Bencana banjir berulang yang melanda Kabupaten Agam, Sumatera Barat, tidak hanya merusak infrastruktur umum, tetapi juga berdampak serius pada fasilitas pendidikan dan sosial. Salah satu yang merasakan dampak paling berat adalah Panti Asuhan Aisyiah di Nagari Maninjau, Kecamatan Tanjung Raya, yang kini berjuang untuk bangkit kembali.
Sejak November 2025, wilayah Agam telah diterjang banjir berkali-kali. Pada Kamis, 1 Januari 2026, pantauan Mureks di lokasi menunjukkan Panti Asuhan Aisyiah, yang berdiri bersebelahan dengan SMAN 1 Tanjung Raya, masih terendam lumpur dan air. Fasilitas bermain anak-anak seperti ayunan dan jungkat-jungkit di TK yang menjadi tempat belajar anak-anak panti juga ikut terendam.
Baca liputan informatif lainnya di Mureks. mureks.co.id
Trauma dan Semangat di Tengah Keterbatasan
Sekretaris Panti Asuhan Aisyiah, Fauzi, mengungkapkan bahwa kejadian banjir beruntun ini telah meninggalkan trauma mendalam bagi 32 anak yang tinggal di sana. Air banjir sempat merendam hingga sebetis orang dewasa di dalam bangunan panti.
“Trauma, kadang-kadang kalau dengan suara air kayak gitu kan ada ada rasa takutnya,” ucap Fauzi saat ditemui di lokasi, Kamis (1/1).
Meskipun demikian, Fauzi menceritakan bahwa semangat anak-anak untuk beraktivitas, mulai dari belajar hingga bermain, tidak pernah padam. Pihak panti terus memberikan edukasi mengenai bencana dan mengajarkan pentingnya keikhlasan.
“Kalau kita kan bimbingannya cuma kasih nasihat. Ini bencana, Allah yang menurunkan. Jadi kita harus bersabar, dan waspada,” imbuh Fauzi.
Optimisme dan Kebutuhan Mendesak
Dengan bekal semangat dan bantuan yang terus mengalir, Fauzi tetap optimistis bahwa pantinya dapat menghadapi cobaan ini. Ia yakin Nagari Maninjau akan pulih kembali.
“Ya, selama kita masih semangat, dan juga ada bantuan dari luar, dan dari teman-teman dari relawan yang lain, dan juga dari perantauan, insyaallah bisa,” kata Fauzi.

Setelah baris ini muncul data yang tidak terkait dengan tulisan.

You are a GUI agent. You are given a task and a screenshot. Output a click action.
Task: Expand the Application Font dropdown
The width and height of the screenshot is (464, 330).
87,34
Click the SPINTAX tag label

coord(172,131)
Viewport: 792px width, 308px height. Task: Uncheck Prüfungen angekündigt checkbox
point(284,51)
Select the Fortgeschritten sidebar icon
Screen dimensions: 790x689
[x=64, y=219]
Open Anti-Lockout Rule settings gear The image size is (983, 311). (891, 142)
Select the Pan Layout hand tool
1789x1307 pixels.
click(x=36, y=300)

Saat ini, menurut Mureks, kebutuhan mendesak bagi Panti Asuhan Aisyiah adalah bantuan logistik berupa sembako untuk kebutuhan harian. Selain itu, mereka juga sangat membutuhkan material bangunan untuk merenovasi bagian panti yang rusak, seperti lantai, dan pembangunan tanggul sebagai antisipasi banjir di masa mendatang.

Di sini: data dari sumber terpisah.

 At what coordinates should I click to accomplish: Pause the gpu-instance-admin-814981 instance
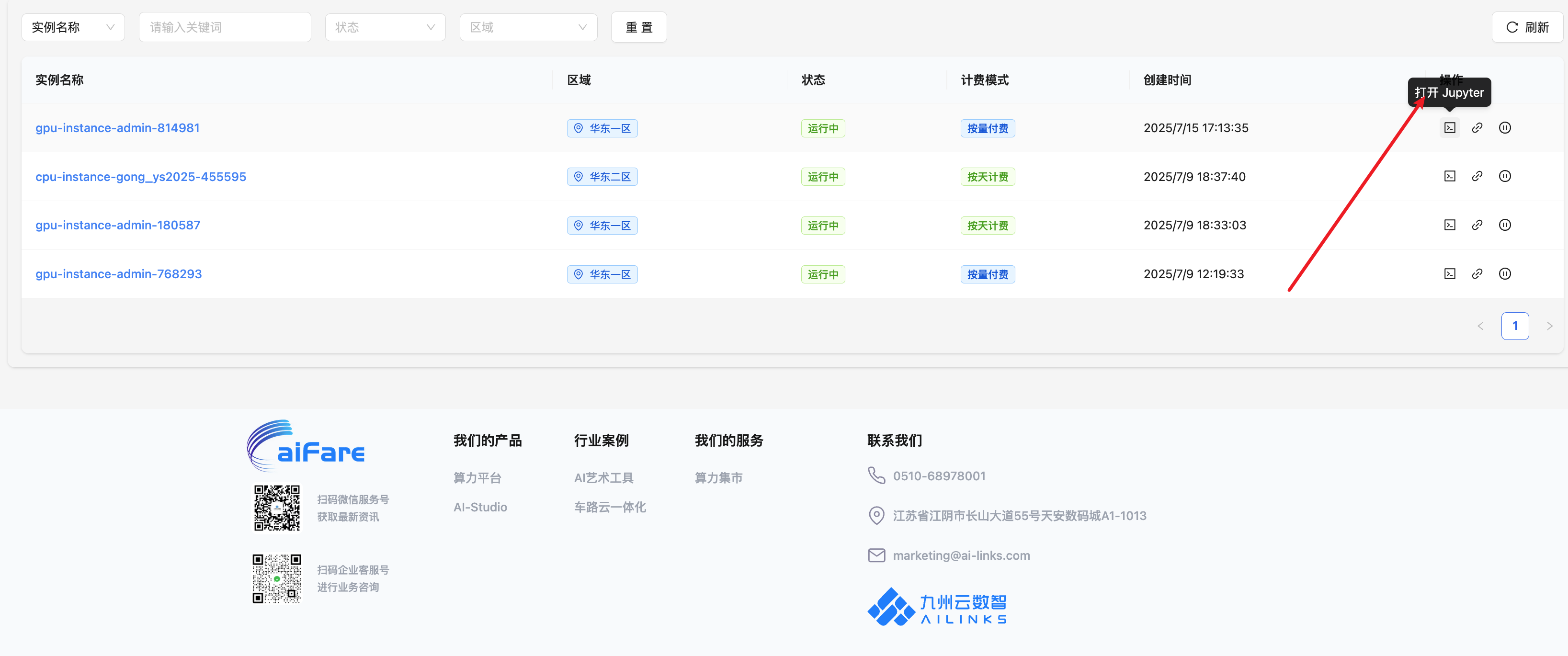pyautogui.click(x=1505, y=128)
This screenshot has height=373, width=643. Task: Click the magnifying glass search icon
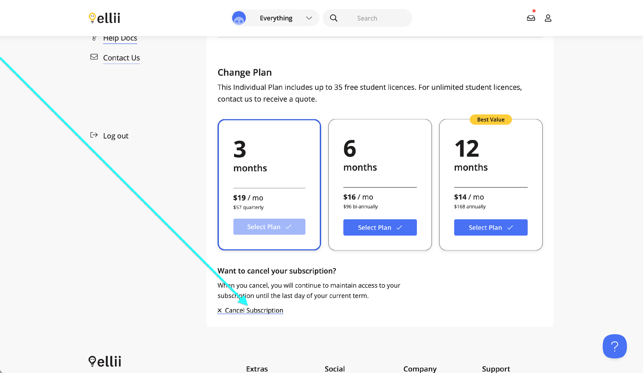[333, 18]
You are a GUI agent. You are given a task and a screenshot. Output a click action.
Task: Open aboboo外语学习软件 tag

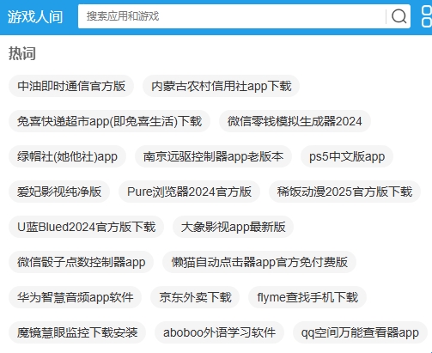click(x=219, y=332)
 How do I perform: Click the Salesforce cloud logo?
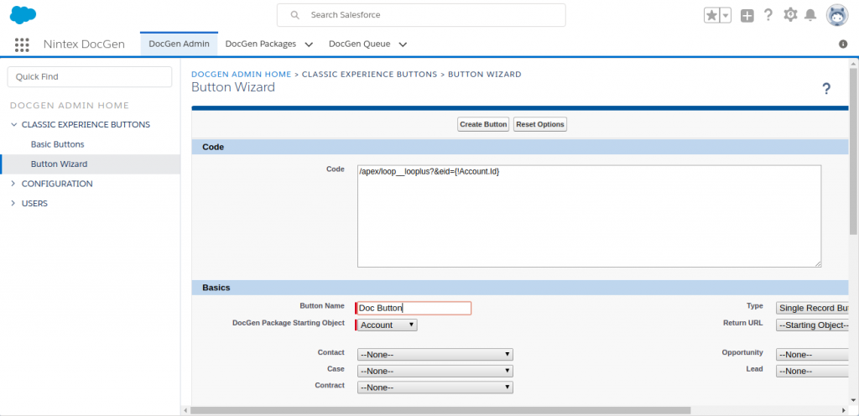tap(23, 15)
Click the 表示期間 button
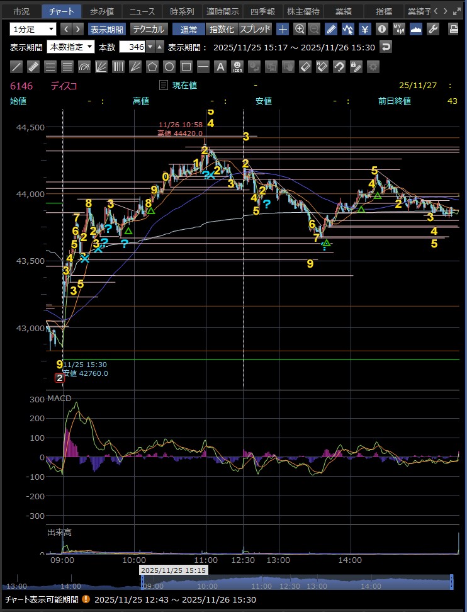Screen dimensions: 467x612 [x=106, y=29]
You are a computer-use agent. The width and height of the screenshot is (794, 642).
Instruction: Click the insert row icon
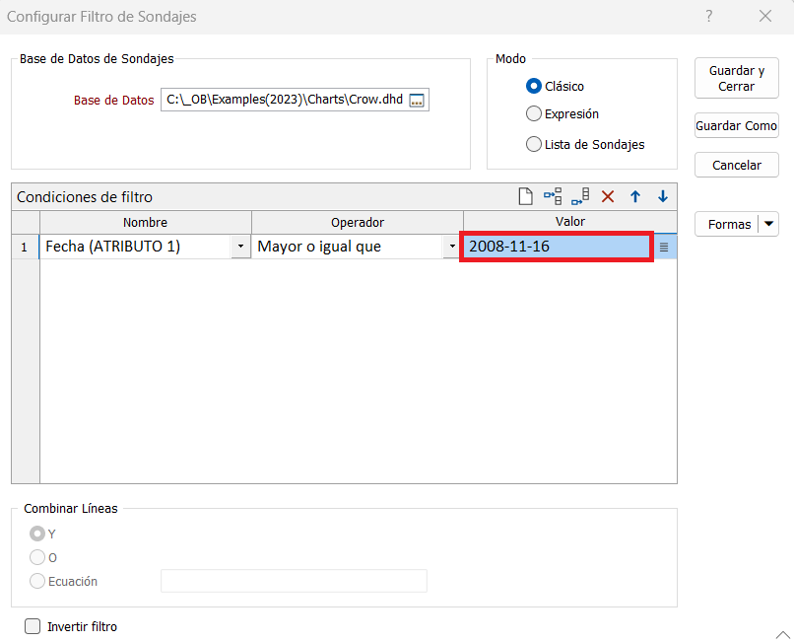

“Kalau untuk saat ini, kita karena kondisi ini kan hidupnya dari swadaya masyarakat, jadi kebutuhan harian, sembako, kemudian untuk kebersihan, dan untuk fisik kita butuh ruangan yang di belakang, kita melantai, dan juga untuk antisipasi, kita perlu tanggul untuk yang di sini, supaya nggak kejadian seperti yang pertama,” tandasnya.
Banjir di Nagari Maninjau, Kabupaten Agam, masih terus terjadi hingga Kamis siang (1/1). Aliran Sungai Muara Pisang tersumbat oleh longsoran tanah, menyebabkan air meluap dan mencari jalur lain menuju danau, memperparah kondisi di sekitar panti asuhan.